2007-05-04 15:30:30

by Bernd Schubert

[permalink] [raw]
Subject: mkfs.ext2 triggerd RAM corruption

Hi,

I'm presently rather puzzled, if this is really a kernel bug, its a big bug.

Summary: The system ramdisk (initrd) gets corrupted while running mkfs.ext2 on
a local sata disk partition.

Reproduced on kernel versions: vanilla 2.6.16 - 2.6.20 (<2.6.16 doesn't run on
any of the systems I can do tests with).
Please note: I could reproduce this on serveral systems, all of them use ECC
memory and the memory of most of them the memory is monitored using EDAC.

Details:

1.) Our systems boot from an initrd, all system services are running from the
initrd/ramdisk.

2.) While setting up a lustre meta data storage server, lustre runs
mkfs.ext2 -j -b 4096 -F -i 4096 -J size=400 -I 512 /dev/sda4
(Please note, I first observed this while using a lustre patched kernel, but I
could reproduce this with vanilla kernels).


While this mkfs.ext2 command was running, suddenly running commands such as
ps, top, ls, etc. resulted in segmentation faults.

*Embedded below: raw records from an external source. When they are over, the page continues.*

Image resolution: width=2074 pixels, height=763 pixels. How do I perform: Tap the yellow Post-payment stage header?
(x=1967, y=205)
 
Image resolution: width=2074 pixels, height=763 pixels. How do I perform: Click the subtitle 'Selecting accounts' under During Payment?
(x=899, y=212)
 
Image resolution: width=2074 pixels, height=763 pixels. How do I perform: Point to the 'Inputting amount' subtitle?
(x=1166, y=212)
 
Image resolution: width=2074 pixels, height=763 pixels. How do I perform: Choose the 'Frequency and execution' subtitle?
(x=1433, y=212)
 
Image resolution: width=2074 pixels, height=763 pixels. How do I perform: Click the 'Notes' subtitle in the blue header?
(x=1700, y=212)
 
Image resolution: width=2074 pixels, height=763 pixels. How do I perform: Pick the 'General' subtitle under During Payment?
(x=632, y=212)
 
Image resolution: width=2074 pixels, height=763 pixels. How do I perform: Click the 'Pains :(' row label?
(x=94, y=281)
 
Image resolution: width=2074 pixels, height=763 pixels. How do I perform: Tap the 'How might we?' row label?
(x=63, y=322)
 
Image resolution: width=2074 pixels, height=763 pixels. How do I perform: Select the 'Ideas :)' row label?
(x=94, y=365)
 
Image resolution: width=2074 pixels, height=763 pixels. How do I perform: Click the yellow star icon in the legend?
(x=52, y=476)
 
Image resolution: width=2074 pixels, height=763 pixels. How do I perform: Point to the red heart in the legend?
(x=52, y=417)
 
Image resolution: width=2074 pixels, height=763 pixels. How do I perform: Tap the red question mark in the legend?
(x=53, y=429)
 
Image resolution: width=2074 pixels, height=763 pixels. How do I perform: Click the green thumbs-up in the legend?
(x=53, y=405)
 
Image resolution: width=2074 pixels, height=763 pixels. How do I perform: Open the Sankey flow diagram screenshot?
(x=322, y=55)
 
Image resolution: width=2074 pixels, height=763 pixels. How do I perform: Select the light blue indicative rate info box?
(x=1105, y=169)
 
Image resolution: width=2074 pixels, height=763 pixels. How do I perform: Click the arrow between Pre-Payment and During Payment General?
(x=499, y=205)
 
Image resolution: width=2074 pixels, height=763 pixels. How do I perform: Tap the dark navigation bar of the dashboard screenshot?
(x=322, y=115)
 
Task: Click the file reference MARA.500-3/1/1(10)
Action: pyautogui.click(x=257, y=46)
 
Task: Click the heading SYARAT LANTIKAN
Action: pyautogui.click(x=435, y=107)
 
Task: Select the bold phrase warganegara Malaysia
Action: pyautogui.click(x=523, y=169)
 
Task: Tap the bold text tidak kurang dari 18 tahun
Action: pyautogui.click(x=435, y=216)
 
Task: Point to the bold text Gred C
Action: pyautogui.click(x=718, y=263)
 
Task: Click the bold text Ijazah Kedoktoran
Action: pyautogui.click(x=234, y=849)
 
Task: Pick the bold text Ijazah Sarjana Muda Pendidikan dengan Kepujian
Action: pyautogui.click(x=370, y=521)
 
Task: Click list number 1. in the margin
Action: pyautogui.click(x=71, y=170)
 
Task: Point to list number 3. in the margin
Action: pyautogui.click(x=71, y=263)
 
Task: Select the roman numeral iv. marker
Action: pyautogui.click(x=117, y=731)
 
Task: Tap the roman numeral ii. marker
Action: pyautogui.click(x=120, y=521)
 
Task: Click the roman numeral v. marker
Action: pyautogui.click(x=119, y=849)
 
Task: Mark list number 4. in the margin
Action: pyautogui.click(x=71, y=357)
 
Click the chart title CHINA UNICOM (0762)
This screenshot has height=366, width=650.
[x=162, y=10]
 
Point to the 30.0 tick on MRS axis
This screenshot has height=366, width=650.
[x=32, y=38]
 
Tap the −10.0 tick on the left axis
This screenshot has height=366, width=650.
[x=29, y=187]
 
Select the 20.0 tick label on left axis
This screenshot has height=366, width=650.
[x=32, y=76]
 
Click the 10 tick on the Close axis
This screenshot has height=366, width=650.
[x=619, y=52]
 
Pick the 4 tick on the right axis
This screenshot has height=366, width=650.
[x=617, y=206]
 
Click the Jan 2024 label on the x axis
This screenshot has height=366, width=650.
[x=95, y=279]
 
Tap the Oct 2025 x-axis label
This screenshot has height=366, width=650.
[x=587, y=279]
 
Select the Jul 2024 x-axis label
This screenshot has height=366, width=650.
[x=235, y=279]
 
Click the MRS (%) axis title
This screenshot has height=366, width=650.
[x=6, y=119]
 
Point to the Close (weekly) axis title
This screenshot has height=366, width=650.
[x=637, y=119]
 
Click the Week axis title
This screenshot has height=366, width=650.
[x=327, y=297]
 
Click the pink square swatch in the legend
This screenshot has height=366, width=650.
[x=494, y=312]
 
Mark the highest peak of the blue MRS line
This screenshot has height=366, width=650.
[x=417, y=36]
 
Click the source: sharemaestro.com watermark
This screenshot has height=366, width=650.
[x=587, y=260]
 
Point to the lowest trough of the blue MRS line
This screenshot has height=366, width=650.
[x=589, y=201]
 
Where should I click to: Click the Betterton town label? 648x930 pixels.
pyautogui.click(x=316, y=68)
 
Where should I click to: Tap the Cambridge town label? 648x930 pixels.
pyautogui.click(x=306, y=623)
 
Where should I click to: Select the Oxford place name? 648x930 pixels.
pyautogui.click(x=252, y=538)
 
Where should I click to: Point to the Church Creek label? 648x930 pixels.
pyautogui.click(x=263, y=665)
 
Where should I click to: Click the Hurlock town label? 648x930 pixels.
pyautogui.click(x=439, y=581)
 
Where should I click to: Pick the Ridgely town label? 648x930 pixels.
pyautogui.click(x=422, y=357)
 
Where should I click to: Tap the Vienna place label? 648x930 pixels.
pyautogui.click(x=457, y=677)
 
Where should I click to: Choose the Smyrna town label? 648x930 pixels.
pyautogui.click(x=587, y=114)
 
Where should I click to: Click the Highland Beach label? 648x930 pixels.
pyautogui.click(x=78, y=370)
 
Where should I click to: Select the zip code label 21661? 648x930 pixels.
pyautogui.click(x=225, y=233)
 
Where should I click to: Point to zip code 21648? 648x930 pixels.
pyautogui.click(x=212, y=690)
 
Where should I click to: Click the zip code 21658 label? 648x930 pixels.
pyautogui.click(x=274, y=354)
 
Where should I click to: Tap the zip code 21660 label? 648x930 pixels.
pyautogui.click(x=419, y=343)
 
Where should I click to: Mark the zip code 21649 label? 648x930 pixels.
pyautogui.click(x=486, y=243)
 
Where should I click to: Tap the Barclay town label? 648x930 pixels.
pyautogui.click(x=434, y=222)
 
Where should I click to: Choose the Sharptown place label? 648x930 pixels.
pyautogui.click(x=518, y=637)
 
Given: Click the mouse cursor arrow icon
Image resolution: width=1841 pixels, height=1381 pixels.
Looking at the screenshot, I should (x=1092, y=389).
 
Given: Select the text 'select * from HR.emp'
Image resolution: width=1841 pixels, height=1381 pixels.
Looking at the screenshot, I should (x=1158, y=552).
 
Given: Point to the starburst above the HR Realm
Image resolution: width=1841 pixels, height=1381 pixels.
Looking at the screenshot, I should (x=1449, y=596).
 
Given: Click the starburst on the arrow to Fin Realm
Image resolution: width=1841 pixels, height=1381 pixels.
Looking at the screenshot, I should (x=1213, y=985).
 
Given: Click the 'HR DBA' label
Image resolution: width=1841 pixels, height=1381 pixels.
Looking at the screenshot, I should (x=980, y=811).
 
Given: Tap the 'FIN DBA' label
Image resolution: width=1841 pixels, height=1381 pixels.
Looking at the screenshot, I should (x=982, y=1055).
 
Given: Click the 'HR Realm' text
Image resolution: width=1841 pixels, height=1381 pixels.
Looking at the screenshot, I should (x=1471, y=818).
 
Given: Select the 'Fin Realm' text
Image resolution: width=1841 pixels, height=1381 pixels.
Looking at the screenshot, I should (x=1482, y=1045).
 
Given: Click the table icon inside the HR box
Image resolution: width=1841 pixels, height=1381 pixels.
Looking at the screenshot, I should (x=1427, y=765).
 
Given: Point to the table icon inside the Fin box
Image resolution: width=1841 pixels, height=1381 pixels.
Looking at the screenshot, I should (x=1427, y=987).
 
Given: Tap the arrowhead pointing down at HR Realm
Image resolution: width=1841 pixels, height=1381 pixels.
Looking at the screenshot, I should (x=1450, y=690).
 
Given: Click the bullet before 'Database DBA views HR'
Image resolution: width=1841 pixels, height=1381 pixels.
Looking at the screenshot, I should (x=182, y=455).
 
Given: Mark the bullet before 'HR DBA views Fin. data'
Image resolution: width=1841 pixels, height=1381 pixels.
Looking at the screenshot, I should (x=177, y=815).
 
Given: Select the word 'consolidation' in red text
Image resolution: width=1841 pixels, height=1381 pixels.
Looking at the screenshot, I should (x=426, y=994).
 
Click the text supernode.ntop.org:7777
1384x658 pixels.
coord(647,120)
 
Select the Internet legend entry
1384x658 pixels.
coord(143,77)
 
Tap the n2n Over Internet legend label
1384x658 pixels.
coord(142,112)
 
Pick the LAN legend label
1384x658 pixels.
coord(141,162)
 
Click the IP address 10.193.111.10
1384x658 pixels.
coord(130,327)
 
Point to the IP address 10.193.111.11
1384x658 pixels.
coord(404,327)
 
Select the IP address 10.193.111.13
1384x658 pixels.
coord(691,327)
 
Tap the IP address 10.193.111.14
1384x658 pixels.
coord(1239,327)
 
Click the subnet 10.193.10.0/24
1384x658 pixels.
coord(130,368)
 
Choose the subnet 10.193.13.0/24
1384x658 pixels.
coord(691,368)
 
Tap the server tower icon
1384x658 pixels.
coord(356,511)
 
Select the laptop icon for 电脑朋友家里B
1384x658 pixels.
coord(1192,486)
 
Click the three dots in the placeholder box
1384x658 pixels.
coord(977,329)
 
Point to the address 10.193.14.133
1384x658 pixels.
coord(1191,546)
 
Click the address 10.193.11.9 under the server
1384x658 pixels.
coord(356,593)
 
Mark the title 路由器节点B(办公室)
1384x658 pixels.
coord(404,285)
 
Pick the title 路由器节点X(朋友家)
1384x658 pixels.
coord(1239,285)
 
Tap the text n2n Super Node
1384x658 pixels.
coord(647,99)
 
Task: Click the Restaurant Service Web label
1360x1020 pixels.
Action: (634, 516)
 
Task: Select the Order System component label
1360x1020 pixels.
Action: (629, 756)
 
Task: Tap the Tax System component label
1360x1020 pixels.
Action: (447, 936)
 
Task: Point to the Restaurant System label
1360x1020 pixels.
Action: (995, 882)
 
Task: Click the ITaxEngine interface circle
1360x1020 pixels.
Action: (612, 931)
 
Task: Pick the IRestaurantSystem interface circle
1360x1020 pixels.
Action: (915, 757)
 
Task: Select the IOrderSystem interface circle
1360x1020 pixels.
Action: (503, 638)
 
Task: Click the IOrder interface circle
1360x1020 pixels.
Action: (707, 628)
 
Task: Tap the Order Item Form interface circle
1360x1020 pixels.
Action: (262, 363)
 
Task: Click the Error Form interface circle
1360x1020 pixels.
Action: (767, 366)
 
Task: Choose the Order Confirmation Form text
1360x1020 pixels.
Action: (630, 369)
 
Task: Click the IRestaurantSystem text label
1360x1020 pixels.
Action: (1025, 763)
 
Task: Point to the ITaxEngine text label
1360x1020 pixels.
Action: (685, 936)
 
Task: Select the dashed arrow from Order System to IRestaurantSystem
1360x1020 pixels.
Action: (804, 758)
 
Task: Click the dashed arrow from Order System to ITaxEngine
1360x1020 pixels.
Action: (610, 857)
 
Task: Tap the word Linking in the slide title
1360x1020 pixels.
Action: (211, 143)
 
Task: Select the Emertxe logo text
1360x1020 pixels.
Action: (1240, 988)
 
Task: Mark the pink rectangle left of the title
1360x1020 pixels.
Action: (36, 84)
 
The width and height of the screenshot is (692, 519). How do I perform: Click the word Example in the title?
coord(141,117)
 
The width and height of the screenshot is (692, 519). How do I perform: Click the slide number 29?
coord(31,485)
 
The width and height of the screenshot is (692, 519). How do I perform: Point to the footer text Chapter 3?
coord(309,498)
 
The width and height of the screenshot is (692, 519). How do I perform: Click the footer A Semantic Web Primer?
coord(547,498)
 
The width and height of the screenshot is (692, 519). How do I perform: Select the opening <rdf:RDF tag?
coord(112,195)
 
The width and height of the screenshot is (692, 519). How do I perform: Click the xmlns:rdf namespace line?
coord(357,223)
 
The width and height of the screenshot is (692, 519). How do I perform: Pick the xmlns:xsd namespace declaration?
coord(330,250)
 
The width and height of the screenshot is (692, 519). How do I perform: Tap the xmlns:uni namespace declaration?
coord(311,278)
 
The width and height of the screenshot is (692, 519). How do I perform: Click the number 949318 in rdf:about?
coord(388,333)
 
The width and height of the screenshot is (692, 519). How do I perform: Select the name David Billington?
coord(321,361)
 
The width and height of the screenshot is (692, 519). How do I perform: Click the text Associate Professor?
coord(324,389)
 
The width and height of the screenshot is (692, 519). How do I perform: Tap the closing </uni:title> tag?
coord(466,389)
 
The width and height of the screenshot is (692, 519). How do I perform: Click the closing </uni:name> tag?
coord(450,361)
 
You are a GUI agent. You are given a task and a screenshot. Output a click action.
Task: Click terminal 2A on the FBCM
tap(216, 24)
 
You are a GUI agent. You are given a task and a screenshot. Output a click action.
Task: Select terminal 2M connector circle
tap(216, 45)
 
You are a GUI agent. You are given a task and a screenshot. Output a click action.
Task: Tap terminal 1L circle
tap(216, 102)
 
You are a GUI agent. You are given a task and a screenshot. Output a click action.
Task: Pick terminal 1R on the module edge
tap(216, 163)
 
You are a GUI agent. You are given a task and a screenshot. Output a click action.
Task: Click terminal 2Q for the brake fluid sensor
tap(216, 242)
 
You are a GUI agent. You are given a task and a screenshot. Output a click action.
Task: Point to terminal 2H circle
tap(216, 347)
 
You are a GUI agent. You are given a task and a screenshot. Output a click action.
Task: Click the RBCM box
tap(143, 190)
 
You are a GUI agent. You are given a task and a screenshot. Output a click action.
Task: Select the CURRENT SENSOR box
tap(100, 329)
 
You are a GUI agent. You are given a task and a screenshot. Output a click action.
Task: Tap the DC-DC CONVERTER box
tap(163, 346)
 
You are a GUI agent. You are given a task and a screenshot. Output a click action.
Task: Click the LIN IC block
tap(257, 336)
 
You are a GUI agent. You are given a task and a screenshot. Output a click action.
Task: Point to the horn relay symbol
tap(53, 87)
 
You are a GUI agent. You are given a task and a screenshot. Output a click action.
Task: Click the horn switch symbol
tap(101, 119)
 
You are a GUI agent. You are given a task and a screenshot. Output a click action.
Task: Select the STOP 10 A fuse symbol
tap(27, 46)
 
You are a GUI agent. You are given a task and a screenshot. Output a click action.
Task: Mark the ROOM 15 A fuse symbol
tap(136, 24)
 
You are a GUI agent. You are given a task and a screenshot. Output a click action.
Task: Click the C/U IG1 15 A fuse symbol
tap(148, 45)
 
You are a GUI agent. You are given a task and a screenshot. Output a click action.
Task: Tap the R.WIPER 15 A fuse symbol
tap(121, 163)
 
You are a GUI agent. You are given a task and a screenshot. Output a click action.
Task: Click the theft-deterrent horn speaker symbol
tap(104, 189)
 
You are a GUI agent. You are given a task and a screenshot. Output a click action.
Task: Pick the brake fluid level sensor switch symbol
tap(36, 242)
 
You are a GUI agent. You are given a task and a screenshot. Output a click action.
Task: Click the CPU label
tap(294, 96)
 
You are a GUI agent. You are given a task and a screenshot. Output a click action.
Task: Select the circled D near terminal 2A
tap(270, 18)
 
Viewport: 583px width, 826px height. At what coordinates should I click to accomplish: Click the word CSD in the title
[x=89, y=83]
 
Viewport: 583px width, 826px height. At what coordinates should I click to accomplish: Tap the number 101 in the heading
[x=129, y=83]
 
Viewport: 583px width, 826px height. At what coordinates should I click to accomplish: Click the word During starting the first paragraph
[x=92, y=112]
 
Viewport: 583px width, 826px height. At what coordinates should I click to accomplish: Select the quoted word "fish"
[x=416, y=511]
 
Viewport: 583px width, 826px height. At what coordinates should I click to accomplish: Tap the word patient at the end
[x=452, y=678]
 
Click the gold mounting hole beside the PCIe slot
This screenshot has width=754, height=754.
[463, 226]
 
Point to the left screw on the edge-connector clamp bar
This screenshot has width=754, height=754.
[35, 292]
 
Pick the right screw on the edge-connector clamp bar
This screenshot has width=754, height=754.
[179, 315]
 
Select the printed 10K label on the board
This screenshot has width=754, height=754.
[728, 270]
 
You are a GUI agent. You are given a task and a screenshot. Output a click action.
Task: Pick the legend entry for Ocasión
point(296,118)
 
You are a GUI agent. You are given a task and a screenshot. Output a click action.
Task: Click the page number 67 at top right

To see whats going on, I copied the entire / (so the initrd) into a tmpfs
root, chrooted into it, also bind mounted the main / into this chroot and
compared several times /bin of chroot/bin and the bind-mounted /bin while the
mkfs.ext2 command was running.

beo-05:/# diff -r /bin /oldroot/bin/
beo-05:/# diff -r /bin /oldroot/bin/
beo-05:/# diff -r /bin /oldroot/bin/
Binary files /bin/sleep and /oldroot/bin/sleep differ
beo-05:/# diff -r /bin /oldroot/bin/
Binary files /bin/bsd-csh and /oldroot/bin/bsd-csh differ
Binary files /bin/cat and /oldroot/bin/cat differ
...

Also tested different schedulers, at least happens with deadline and
anticipatory.

The corruption does NOT happen on running the mkfs command on /dev/sda1, but
happens with sda2, sda3 and sda3. Also doesn't happen with extended
partitions of sda1.

Any idea whats going on?


Thanks,
Bernd


--
Bernd Schubert
Q-Leap Networks GmbH


2007-05-04 20:40:14

by Jan-Benedict Glaw

[permalink] [raw]
Subject: Re: mkfs.ext2 triggerd RAM corruption

On Fri, 2007-05-04 16:59:51 +0200, Bernd Schubert <[email protected]> wrote:
> To see whats going on, I copied the entire / (so the initrd) into a tmpfs
> root, chrooted into it, also bind mounted the main / into this chroot and
> compared several times /bin of chroot/bin and the bind-mounted /bin while the
> mkfs.ext2 command was running.
>
> beo-05:/# diff -r /bin /oldroot/bin/
> beo-05:/# diff -r /bin /oldroot/bin/
> beo-05:/# diff -r /bin /oldroot/bin/
> Binary files /bin/sleep and /oldroot/bin/sleep differ
> beo-05:/# diff -r /bin /oldroot/bin/
> Binary files /bin/bsd-csh and /oldroot/bin/bsd-csh differ
> Binary files /bin/cat and /oldroot/bin/cat differ
> ...
>
> Also tested different schedulers, at least happens with deadline and
> anticipatory.
>
> The corruption does NOT happen on running the mkfs command on /dev/sda1, but
> happens with sda2, sda3 and sda3. Also doesn't happen with extended
> partitions of sda1.

Is sda2 the largest filesystem out of sda2, sda3 (and the logical
partitions within the extended sda1, if these get mkfs'ed, too)?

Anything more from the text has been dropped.